Improving outcomes for the youngest children in our poorest schools is probably the single most important thing our community can do right now to give city students a chance at success.
I am often told by educators that the research is clear on this point: Children who do not move from “learning to read” to “reading to learn” by the third or fourth grade are very unlikely to ever catch up in school or acquire the skills they need to engage in lifelong learning.
Mark Hare is a member of the GS4A leadership team
Luckily for Rochester children, ROC the Future—which describes itself as a “community-wide alliance to align efforts and resources to improve academic achievement for Rochester’s children”—has been advocating and keeping track of progress on several fronts since 2011.
With release earlier this month of ROC the Future’s annual report card, the headline on the Democrat and Chronicle story read, “Kids report shows progress, problems.”
First the good news.
The report (find it here) notes that ROC the Future’s most significant accomplishments to date include “developmental screenings and quality preschool education for 3-year-olds, along with improving K-3 attendance” and a continued “focus on achieving grade-level reading by 3rd grade.”
In addition:
In Rochester in 2013 “72 percent of births were to women who received early prenatal care, up from 63 percent in 2000, though still below the region-wide figure of 78 percent.”
“The preschool years are critical to healthy child development. Enrollment in a quality pre-kindergarten program can make a big difference in children’s readiness for school. In 2014, 67 percent of Rochester’s 4-year-olds were enrolled in publicly funded pre-K, the highest level in the region and up from 31 percent in 2001. If we add in 4-year olds attending the federally funded Head Start program, the participation rate exceeds 95 percent…By the end of their pre-K year, 64 percent of pre-K students were considered ready for school in 2015.”

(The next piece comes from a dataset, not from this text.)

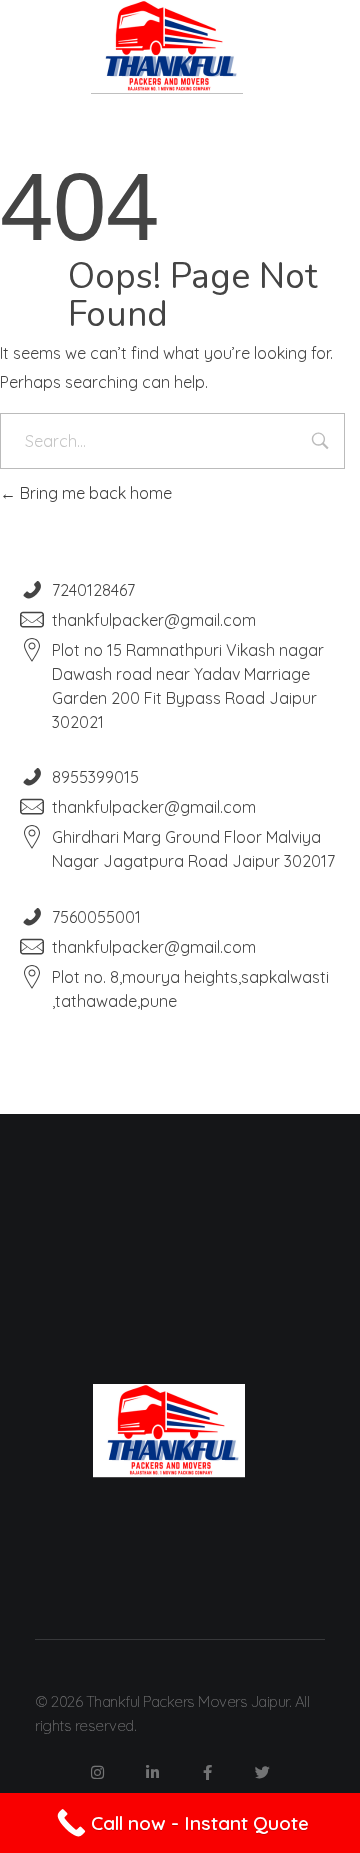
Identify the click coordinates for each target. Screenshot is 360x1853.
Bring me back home (94, 493)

“Rochester has put a bright focus on school attendance in recent years, and its efforts are paying off , though chronic absence still remains too high. In 2014-15, 30 percent of students in kindergarten through 3rd grade missed 10 percent or more of the school year (18+ days) and so were considered chronically absent. This was a decline from 37 percent the previous year.”
Now, the not-so-good news.
“Missing school, along with other factors, puts students at high risk of academic failure. The story told by state test results remains disappointing, with 7 percent of Rochester’s 3rd graders meeting state standards on the reading exam, 9 percent of 4th graders passing math, 4 percent of 8th graders passing English and less than 1 percent of 8th graders passing math.”

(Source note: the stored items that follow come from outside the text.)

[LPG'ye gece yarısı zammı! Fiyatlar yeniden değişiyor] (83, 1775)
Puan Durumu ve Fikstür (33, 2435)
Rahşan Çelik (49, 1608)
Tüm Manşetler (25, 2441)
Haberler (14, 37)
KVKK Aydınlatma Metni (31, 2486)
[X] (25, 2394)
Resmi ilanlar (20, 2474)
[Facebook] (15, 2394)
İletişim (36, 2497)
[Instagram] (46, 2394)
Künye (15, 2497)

And then there’s the really bad news.
While about half of city high school students graduate on time, “many are not ready for college academics.” ROC the Future reports that of RCSD graduates who enrolled at Monroe Community College, 27 percent were considered college-ready in math, 45 percent in English, and just 18 percent were proficients in both subjects.”
This the same pattern we’ve seen for 40 years: Modest to encouraging gains at the early levels seem to fade as students enter middle school, and then disappear altogether for too any high school students.
This is precisely why integration across racial and socio-economic lines is so important. As children become more susceptible to peer pressure and simultaneously more independent of parents, children who are surrounded in school by others who expect to fail are far more likely to expect failure themselves—and far less likely to make education a priority. Put those same children in a school where many of their peers have higher expectations—and the adults in the room share those expectations—and those same students do much better.
Richard Kahlenberg is a senior fellow at the Century Foundation in Washington D.C., and he has written extensively on the racial and socio-economic integration for decades. In a 2014 interview with the PBS documentary series, Frontline, Kahlenberg explained that there two fundamental purposes for public education:
“…to promote social mobility so that a child, no matter her circumstances, can, through a good education, go where her God-given talents would take her. The second purpose is to strengthen our democracy by creating intelligent and open-minded citizens, and related to that, to build social cohesion.”
Central to the attainment of both purposes is the interaction among students in the classroom. Kahlenberg says not only are “separate but equal” schools unconstitutional, they are non existent. A public school education, he says, must give every student access to the same resources, the same opportunities in the same environment.
Public education is supposed to be the great equalizer. Integration, it turns out, is not just an amenity. It is central to equality of opportunity and to the success of the very students most likely to drift toward failure after middle school. Integration, it turns out, is the surest way to add staying power to the improvements we’re seeing with early childhood initiatives in Rochester.